The day feels gray. So many questions on my mind now. There are things I would love to pursue but can’t just yet, stuff I wish I could continue but won’t be able to. Just yet. Those two words give me hope. In my world right now, those two words
me to hope. And for now, that has to be enough. Maybe one day, sooner than I expect, I will be able to pick up where I left off. I was enjoying a smooth run, a happy stretch, and then almost suddenly there are all these tiny little pause buttons that have been pressed. Nothing major, really, but the sum of it all makes me, well, sigh.
Today, right this very minute, I am tired of hoping. And trying. So I will just rest for a while. Maybe read a book or wrap a gift, or listen to a song that makes me happy. I will try to do something that gives me a measure of pleasure, no matter how fleeting. If Juliana was already home from school I would just have to ask her about the antics of her little friends and I would have something to laugh about for sure. Laughter is good, it always works at lifting the heart, and is also always better than crying. Crying really does make you so ugly after, with the eyes all puffy and the nose red. Yes, wrapping a gift very beautifully sounds good. I should do that immediately. It would make me feel better and then when I have enough courage again, I can go back to hoping, and expecting.
My sister-in-law Rica and my brother Jules lost their baby. In a routine checkup the doctor could not find the heartbeat anymore. We were all very excited about that pregnancy, and we loved the baby already even if we had yet to meet him/her face to face. But then again, who are we to question God’s infinite wisdom? There must be a good reason why that had to happen, and it is for all of us to accept fully even as we do not understand it. There are frustrations of a lesser kind, too — a project that cannot take off, key people in government agencies that do not take calls, letters sent out to the universe that stay unanswered (dead mail?), political opponents that play dirty at every turn, clutter that continues to grow no matter how much I tidy up, a trip I have to take alone, without my family. I could go on and on about all that is wrong in my life right now but what good would that do me? It would not change what is.
People ask for favors, thinking that because I have an official title I can move mountains. Well, I can’t. Even if at times I really want to. As with anything, there are limits to what I can and can’t do. Instant results are wanted — no, they are demanded. But how many times do I have to explain that, especially in government, there is a process? An often very long one at that.
Do I feel bad about all these? Of course I do. I feel helpless at times. I always try to do what I can, with the resources available, but as I am finding out now more than ever contentment is always relative. At any given time, two people can have a different perspective on the same thing. No one has to be right or wrong, that’s just what it is essentially, a different take on things. One day I will learn not to take things personally.

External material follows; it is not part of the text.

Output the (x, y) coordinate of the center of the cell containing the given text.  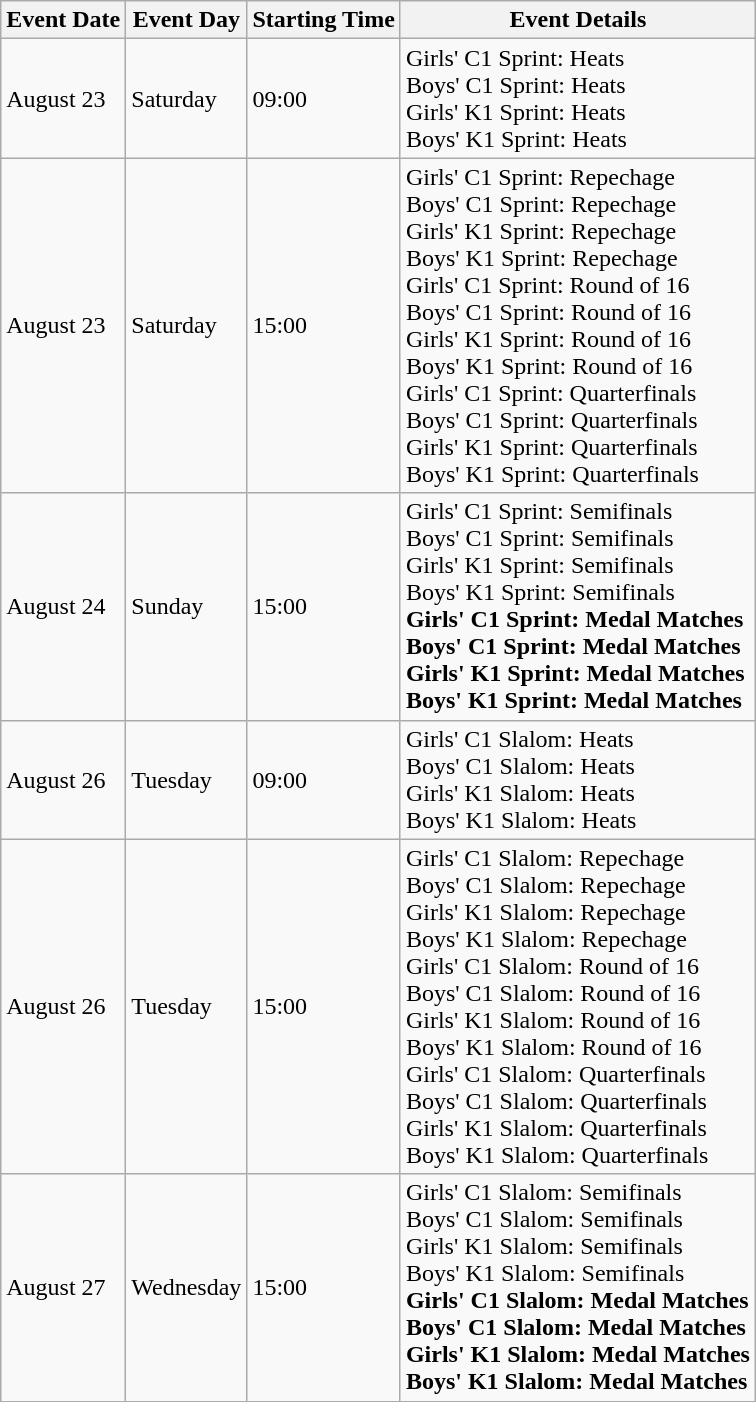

How does God do it? We do not give Him time to rest. I do not give Him time to rest. With my concerns alone, He must be drained! But who else can I run to? Thankfully, He does not have it in Him to get tired.
I do get tired. Very. But there really is a God because just when you are all but ready to give up, a breakthrough peeps through the curtains of the day. Sometimes even the promise of it is enough. It makes everything feel new again, somewhat better, so you keep on.
The days will continue to unfold, months will melt into years, and you get scarred here and there but despite the disappointments you never quite learn to detach yourself anyway. Hope always has a way of drawing you into it beautifully. Which is always a good thing, I think. The world would be so sad without hope in it.
So right here and right now I will allow myself to feel sad about all that is not quite right just yet. Sitting with that feeling does not have to be good or bad, nor does it have to mean anything. It also does not have to dictate any outcome in the future. It can just be a feeling, nothing more, nothing less. And it will pass. It has to. Tomorrow is a different day.
I’ve learned not to give too much weight to the questions that swim in my mind when life chooses to play out differently. All my life I’ve been told that God is brighter than I will ever be. I have never doubted that so why should I wonder too much? As always, I must just go with the flow, holding on to the prayer in my pocket. Life is never just up to me or about me. The world is much bigger out there. There are other players involved. I do not have to take it all upon myself.
Mother Teresa once said “Life is a promise, fulfill it.” I’ll try to remember that, especially today when my day feels gray.